A standard or custom designed Light Guide Bundle is made of a compact bundle of optical fibers that are surrounded by a sheathing or ferrule at either end. SCHOTT Lighting and Imaging offers a full range of different fiber types, sheathings and heavy duty end surface terminations to meet the needs of customers.
The core material of a light guide is typically a high refractive index material such as quartz or glass. Cladding materials are often of a lower refractive index, such as polymer. The cladding material may also be a dopant, such as fluorine or rare earth elements. This can increase the light acceptance angle, as well as improve the performance of the fiber guide.

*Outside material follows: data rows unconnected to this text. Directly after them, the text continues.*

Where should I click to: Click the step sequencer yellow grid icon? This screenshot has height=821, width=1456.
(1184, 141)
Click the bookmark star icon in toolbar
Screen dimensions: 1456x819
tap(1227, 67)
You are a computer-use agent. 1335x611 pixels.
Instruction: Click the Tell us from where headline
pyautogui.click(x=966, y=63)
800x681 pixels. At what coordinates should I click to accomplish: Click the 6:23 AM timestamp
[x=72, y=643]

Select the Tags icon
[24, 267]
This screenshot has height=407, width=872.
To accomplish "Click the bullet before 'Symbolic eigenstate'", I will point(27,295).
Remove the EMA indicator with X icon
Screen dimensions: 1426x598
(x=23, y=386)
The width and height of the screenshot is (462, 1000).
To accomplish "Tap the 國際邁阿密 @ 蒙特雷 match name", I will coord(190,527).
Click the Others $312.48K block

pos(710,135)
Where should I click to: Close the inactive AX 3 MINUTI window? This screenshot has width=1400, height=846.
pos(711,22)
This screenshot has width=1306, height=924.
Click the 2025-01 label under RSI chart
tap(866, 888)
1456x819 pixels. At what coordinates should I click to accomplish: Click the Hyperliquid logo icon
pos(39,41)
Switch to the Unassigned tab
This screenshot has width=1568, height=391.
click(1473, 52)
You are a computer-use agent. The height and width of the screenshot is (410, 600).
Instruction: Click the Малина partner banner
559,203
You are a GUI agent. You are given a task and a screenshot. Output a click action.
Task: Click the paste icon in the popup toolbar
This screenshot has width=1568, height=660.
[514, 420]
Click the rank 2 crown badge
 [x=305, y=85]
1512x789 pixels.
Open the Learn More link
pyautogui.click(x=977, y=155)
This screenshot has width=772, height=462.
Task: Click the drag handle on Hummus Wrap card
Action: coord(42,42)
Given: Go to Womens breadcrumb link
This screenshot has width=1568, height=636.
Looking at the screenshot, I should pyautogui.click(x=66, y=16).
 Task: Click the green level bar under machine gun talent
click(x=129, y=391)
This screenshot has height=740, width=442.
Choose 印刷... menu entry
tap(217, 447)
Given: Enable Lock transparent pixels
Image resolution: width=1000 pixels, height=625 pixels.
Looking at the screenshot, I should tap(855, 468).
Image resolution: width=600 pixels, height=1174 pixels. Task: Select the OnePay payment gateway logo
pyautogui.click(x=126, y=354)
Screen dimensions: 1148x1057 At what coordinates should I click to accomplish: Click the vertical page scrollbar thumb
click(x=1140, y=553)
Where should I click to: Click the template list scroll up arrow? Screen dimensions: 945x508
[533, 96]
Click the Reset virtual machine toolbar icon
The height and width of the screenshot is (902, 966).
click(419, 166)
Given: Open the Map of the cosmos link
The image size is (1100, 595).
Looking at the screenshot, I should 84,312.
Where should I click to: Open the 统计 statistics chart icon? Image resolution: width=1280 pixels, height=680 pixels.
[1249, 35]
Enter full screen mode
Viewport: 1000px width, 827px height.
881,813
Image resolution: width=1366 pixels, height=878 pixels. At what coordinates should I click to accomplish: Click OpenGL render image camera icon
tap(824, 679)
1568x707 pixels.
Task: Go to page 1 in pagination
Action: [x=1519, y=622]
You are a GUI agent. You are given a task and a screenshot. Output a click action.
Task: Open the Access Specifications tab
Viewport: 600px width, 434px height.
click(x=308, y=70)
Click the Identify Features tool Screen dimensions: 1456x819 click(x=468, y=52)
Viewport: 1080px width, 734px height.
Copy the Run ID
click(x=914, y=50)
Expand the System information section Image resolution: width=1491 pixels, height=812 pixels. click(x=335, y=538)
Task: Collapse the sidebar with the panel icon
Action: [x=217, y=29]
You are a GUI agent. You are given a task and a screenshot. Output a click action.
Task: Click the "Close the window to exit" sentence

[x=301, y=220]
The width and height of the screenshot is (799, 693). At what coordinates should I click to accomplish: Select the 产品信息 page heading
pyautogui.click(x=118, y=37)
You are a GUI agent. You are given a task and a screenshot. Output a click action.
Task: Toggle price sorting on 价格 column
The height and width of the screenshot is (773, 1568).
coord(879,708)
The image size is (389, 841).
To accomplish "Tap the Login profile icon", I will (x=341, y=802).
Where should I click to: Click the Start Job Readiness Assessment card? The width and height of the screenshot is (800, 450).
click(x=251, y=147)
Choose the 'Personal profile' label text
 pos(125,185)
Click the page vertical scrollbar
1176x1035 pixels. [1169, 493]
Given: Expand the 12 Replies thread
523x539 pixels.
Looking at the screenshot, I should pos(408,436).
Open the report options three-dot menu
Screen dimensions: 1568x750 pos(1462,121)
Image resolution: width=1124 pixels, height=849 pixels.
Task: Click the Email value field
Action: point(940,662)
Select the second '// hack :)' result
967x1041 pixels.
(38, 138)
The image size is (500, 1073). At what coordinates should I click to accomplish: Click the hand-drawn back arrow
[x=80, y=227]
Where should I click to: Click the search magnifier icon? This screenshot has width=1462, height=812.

Some light guides are also manufactured from a combination of quartz and a polymer cladding material, which Light Guide Bundle can improve their light acceptance angle. This is especially useful when the core and cladding materials have a similar index of refraction, as is the case with many quartz-polymer light guides.
Another type of light guide is the liquid guide, which is a flexible tube with a liquid core. The liquid core allows for much greater light transmission than a fused silica fiber bundle, without the risk of breaking the fibers. The fluid is also very conductive and can be easily heated to high temperatures.
Compared to a traditional fused light guide, the liquid guide has less packing loss and can be more easily mounted in a system. It also has a smooth, slender cross-section and is more aesthetically pleasing.
Fused light guides are commonly used for a number of purposes. They are easy to manufacture and are typically available in many configurations. They are also a cost-effective solution for applications that require high radiation levels and temperature tolerances. They are also very reliable and durable. They are particularly suitable for use in industrial, commercial and research applications.